In her campaign posters, Mrs Tommey, whose 12-year-old son Billy is autistic, offers to save the UK government £500 million a year by helping people with autism to get jobs. But it is not clear from the posters how she thinks this can be achieved. However, The Autism File, the magazine she edits, focuses on two issues: supporting the campaign led by the former Royal Free Hospital researcher Andrew Wakefield against the MMR vaccine and promoting ‘unorthodox biomedical’ treatments for children with autism.

The main point that Dr Fitzpatrick makes is that if her message to the prime minister is the same as the one she promotes in The Autism File she would be well advised to think again. He ends thus:

If she wants better provision of diagnostic, supportive and educational services, she might consider adding her energies to the long-running campaigns of the National Autistic Society and others, currently focused on the Autism Bill.

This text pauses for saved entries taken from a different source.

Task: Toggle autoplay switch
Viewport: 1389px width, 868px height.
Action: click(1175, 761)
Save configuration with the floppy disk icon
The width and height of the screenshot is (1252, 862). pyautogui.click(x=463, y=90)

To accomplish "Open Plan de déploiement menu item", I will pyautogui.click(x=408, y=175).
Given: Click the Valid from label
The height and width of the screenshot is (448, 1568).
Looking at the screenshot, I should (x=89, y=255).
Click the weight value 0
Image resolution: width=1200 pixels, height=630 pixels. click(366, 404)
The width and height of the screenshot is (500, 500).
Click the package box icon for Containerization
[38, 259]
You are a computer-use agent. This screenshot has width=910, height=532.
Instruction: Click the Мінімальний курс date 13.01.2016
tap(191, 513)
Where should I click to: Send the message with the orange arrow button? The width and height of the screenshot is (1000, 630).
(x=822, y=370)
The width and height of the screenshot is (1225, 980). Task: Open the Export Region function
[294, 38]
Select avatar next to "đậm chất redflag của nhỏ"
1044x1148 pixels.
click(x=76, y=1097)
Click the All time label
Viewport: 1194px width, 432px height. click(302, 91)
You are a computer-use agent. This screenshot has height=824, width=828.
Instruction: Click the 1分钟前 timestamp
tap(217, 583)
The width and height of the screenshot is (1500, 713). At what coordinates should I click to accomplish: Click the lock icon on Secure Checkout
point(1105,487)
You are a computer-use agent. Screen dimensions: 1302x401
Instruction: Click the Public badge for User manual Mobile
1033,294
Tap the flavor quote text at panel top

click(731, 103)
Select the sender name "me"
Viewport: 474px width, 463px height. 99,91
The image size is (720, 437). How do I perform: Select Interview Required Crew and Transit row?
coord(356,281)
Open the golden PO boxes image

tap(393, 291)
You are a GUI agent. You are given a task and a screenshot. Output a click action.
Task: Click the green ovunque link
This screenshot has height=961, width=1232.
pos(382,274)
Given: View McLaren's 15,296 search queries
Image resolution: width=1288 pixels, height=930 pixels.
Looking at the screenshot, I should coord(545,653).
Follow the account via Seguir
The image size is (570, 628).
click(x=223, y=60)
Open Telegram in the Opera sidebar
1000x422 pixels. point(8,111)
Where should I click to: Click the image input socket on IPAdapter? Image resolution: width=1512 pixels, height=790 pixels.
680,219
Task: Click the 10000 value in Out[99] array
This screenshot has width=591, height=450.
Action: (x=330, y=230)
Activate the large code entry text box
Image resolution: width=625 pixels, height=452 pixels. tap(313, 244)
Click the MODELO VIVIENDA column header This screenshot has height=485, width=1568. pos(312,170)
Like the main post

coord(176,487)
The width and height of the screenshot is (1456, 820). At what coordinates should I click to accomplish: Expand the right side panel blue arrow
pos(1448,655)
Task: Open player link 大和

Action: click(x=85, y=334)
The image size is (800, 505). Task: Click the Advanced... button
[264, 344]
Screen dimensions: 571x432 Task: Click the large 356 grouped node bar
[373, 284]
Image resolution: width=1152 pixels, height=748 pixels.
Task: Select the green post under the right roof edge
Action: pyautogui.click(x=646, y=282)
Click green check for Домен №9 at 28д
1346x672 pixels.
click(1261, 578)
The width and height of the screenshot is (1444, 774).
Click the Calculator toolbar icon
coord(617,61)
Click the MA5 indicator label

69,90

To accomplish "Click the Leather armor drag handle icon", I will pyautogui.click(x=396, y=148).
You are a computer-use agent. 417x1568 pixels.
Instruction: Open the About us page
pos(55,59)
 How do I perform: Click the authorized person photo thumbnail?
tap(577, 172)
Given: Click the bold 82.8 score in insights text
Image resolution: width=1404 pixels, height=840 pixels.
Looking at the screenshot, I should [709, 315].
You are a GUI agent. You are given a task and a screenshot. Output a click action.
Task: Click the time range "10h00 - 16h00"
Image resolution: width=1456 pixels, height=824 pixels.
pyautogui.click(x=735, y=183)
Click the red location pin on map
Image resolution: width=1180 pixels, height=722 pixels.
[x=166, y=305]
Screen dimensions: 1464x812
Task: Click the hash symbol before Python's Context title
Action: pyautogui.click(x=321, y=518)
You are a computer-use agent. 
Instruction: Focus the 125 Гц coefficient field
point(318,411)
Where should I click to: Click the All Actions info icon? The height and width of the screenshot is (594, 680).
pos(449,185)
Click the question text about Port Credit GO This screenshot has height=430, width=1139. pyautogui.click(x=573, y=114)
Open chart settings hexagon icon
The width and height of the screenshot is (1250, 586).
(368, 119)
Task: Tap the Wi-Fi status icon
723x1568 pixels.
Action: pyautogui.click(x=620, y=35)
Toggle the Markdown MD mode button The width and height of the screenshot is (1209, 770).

Ms Tommey’s supporters have been quick to respond. At The Age of Autism, Teri Arranga accuses Dr Fitzpatrick of carrying out an inquisition against the Autism Trust and quotes Trust Chairman. Oliver Jones who responded to Dr Fitzpatrick as follows:

I am both shocked and astounded having read your open letter on the Internet this afternoon. How dare you act in such an ill informed manner about a campaign that I and many others have invested significant time and effort in – when you evidently have no idea about what we are actually focused upon.
I find it remarkable that a professional person can take such an aggressive stance as you have done about The Autism Trust’s campaign without having the decency or following proper protocol by making contact with any of the Trustees and specifically myself to determine the objectives and intent of our forthcoming meetings.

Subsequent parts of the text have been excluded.